The growth of telecom firms is not solely dependent on the number of subscribers. Previously, metrics like call, message, and internet package sales were significant. Currently, value is derived more from data networks, their hubs, and the ability to connect markets beyond national boundaries.

STC’s Q1 2026 results indicate a significant shift for the company from local operations to developing a cross-border digital infrastructure, exemplified by the Silklink project in Syria. The strong financial performance supports this transition, demonstrating both capacity for profit and the challenges of expansion.

STC in Q1: Between Numbers & Trends

For the three months that ended on March 31, 2026, STC Group released its consolidated financial results. Revenue increased 3.8% to SAR 19.939 billion from SAR 19.210 billion in the same quarter of 2025. From SAR 9.098 billion to SAR 9.772 billion, gross profit increased by 7.4%.

This is a steady tendency rather than a remarkable leap. Profitability is increasing, revenue is growing, and the core business is better equipped to convert growth into higher operating margins. Operating profit was SAR 3.978 billion, up 11% year over year, while earnings before interest, taxes, depreciation, and amortisation (EBITDA) reached SAR 6.557 billion, up 7.1%.

Net profit attributable to shareholders increased to SAR 3.696 billion in Q1 2025, up 1.3% from SAR 3.649 billion. However, excluding non-recurring items, net profit rose by 12%, highlighting stronger operating activity despite the modest growth in the headline number.

Profits by themselves are insufficient in huge businesses. The most demanding test is cash flow. Compared to SAR 2.314 billion in the same quarter last year, net cash from operational activities climbed to SAR 5.585 billion.

Additionally, free cash flow increased from SAR 654 million in the first quarter of the prior year to SAR 3.885 billion. Here, the quarter’s strength is considerably more noticeable. In addition to reporting earnings, the business is creating liquidity that permits growth and investment.

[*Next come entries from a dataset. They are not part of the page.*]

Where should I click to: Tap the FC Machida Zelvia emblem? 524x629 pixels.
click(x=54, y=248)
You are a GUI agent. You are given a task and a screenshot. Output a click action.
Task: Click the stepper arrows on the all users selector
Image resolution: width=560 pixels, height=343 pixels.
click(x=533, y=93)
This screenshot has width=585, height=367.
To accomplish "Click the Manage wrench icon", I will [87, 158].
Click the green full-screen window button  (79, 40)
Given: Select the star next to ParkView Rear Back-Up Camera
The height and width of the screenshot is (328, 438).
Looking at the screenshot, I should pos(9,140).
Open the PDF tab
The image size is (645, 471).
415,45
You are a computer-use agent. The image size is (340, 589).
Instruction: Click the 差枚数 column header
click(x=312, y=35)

Strong Finances Open the Door to Growth

STC’s total assets increased to SAR 166.157 billion in Q1, up from SAR 162.611 billion year-over-year. Shareholders’ equity was SAR 84.743 billion, with total debt at SAR 22.475 billion, resulting in a net debt-to-EBITDA ratio of 1.1x.

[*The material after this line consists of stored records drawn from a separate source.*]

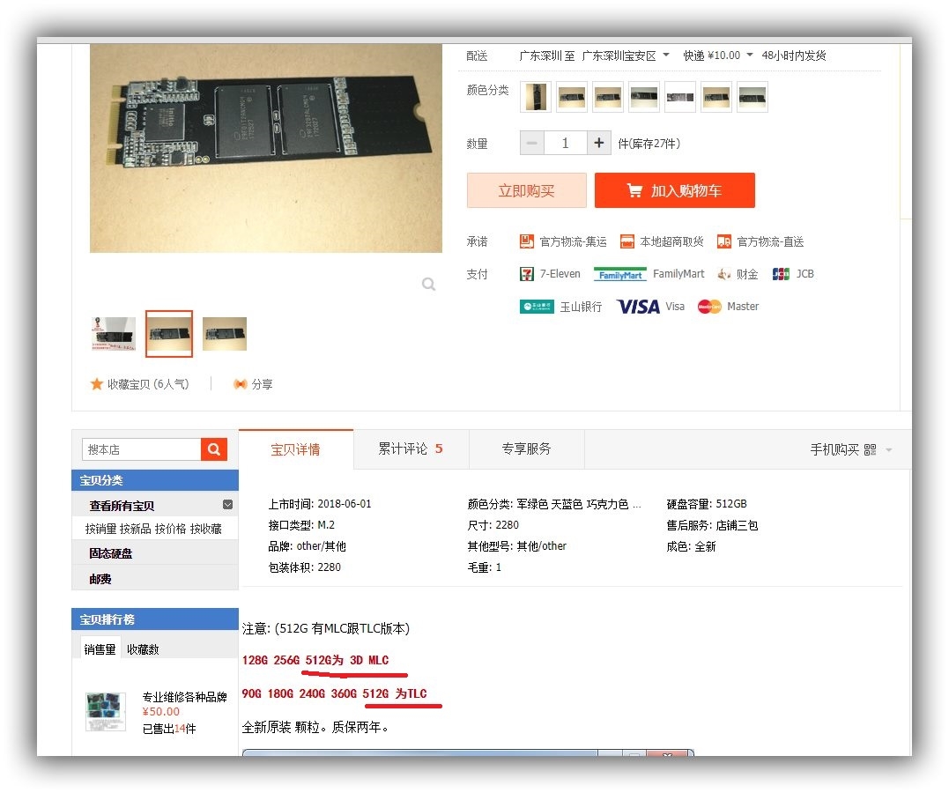Image resolution: width=949 pixels, height=793 pixels.
Task: Select the third product thumbnail below the image
Action: (x=225, y=334)
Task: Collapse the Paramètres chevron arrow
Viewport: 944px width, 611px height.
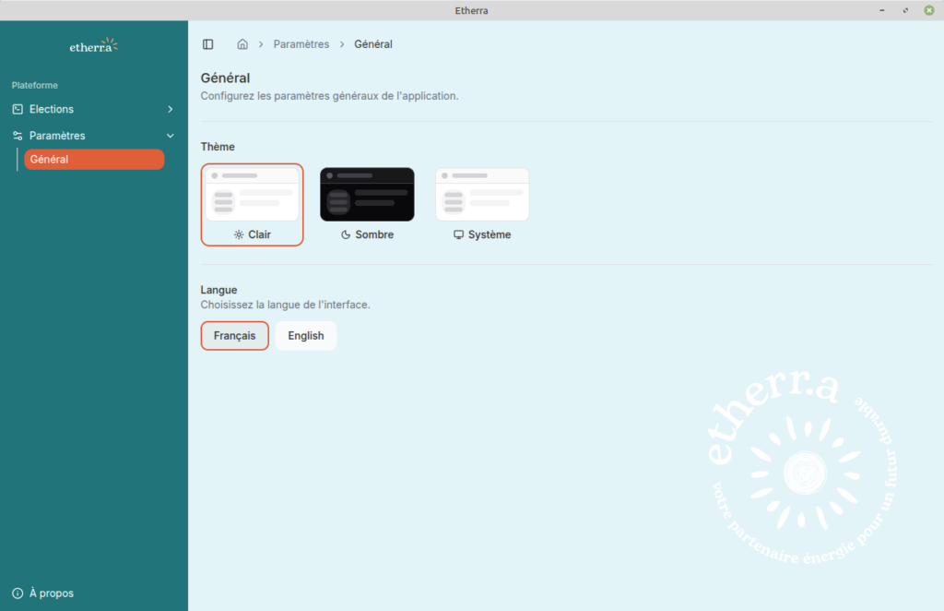Action: click(170, 136)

These figures indicate that while risks are inherent in expansion and investments, the company is transitioning into a growth phase from a strong financial foundation. In the first quarter, capital expenditures amounted to SAR 1.7 billion, showing a 2.4 per cent increase. Notably, this growth occurs without any signs of excessive strain on the balance sheet.

STC holds strong credit ratings: A+ from Fitch and Standard & Poor’s, Aa3 from Moody’s, and AAA from another unnamed rating. In telecommunications, these ratings influence financing costs, investor confidence, and the ability to undertake long-term capital projects.

The Silklink project in Syria is closely linked to the Q1 results and necessitates substantial financial and operational capacity. Companies with robust cash flow can consider cross-border infrastructure more comprehensively rather than just implementing short-term solutions.

Transitioning from Telecom to Digital Infrastructure

Telecom companies have evolved from selling mere connectivity to enabling the digital economy through a comprehensive offering that includes networks, data, IoT, and cloud services. STC aims to redefine its role as a digital enabler rather than just a traditional operator.

This shift is evident in Saudi Arabia, where internet traffic surged during Ramadan—over 21% at the Grand Mosque and more than 40% at the Prophet’s Mosque compared to last year. Notably, more than 48% of this traffic utilised the 5G network, showcasing the network’s endurance under significant human and technological demand.

The group emphasised its contribution to over 12 million visitors at Riyadh Season through advanced digital services in its fifth consecutive year of partnership. Connectivity plays a crucial role in enhancing tourism, entertainment, payment services, and the overall visitor experience, serving as a fundamental requirement for the event’s success.

STC plays a crucial role in Saudi Arabia’s transformation, highlighting that digital government, smart cities, and e-commerce require robust networks to support them. Digital infrastructure serves as the foundational element enabling this transformation.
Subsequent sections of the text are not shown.